## Document segment
The most common purpose of introducing AI is probably to reduce or replace human tasks. For instance, OMRON explains the effects of introducing AI, using such phrases as “... making active use of AI to reproduce the skills of skilled inspectors” or “... new man-machine cooperation for making a revolutionary difference to workforce productivity and quality on the shop floor of food products manufacturing.”¹⁾

AI solutions come in various forms or with various algorithms. Particularly widely used are the so-called machine learning algorithms²⁾. Machine learning involves the tasks of preparing data and making the machine learn them. A learned machine can make predictions or determinations and perform other operations. This functionality enables machines to replace human acts of making predictions or determinations. For example, in the case of a manufacturing site, such as mentioned above, a machine learning model is built using learning data collected from the machinery and various sensors and then is applied to detect anomalies on the manufacturing site.

## Given material
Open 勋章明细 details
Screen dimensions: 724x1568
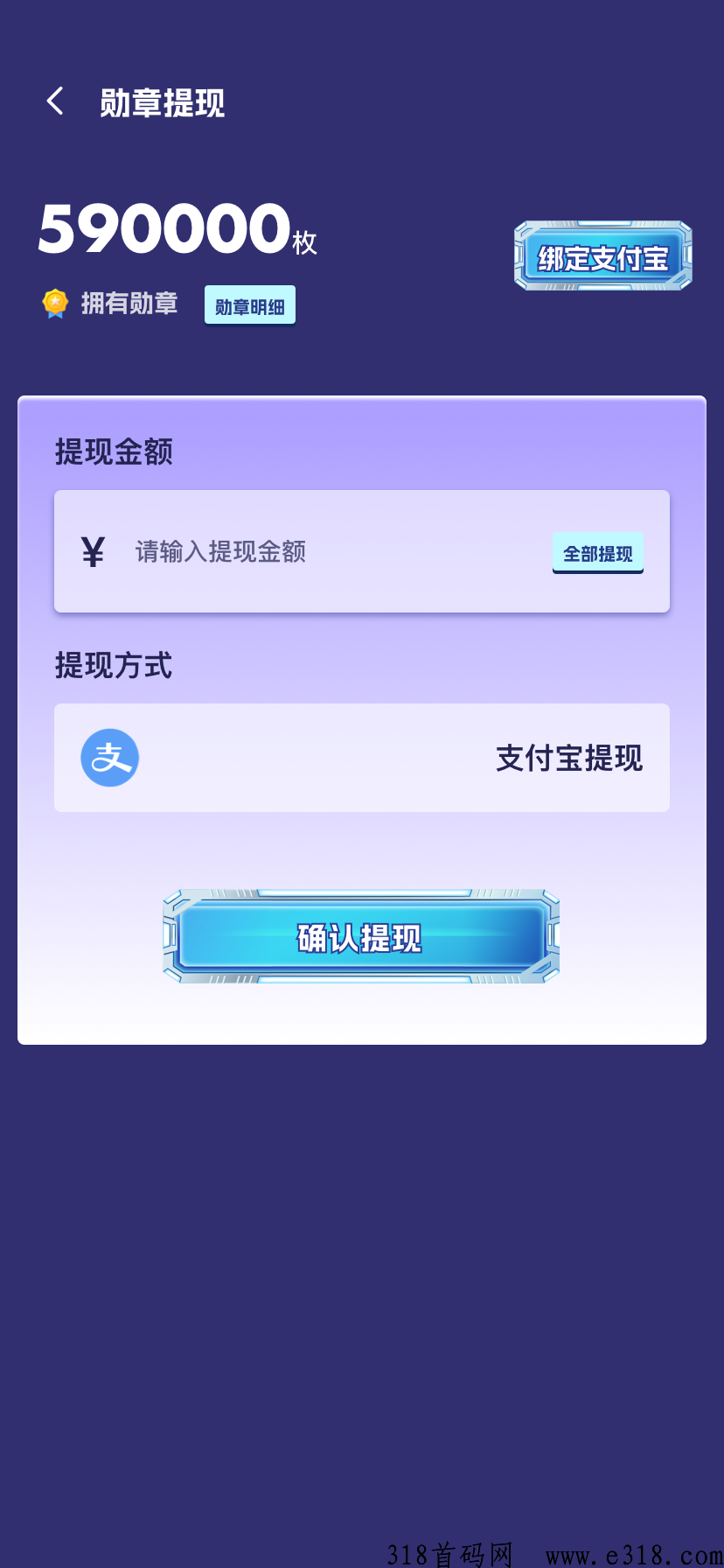coord(250,305)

## Task to carry out
Extract the passage on using AI and machine learning to replace human tasks, and reproduce the whole of it word for word.

## Correct answer
The most common purpose of introducing AI is probably to reduce or replace human tasks. For instance, OMRON explains the effects of introducing AI, using such phrases as “... making active use of AI to reproduce the skills of skilled inspectors” or “... new man-machine cooperation for making a revolutionary difference to workforce productivity and quality on the shop floor of food products manufacturing.”¹⁾

AI solutions come in various forms or with various algorithms. Particularly widely used are the so-called machine learning algorithms²⁾. Machine learning involves the tasks of preparing data and making the machine learn them. A learned machine can make predictions or determinations and perform other operations. This functionality enables machines to replace human acts of making predictions or determinations. For example, in the case of a manufacturing site, such as mentioned above, a machine learning model is built using learning data collected from the machinery and various sensors and then is applied to detect anomalies on the manufacturing site.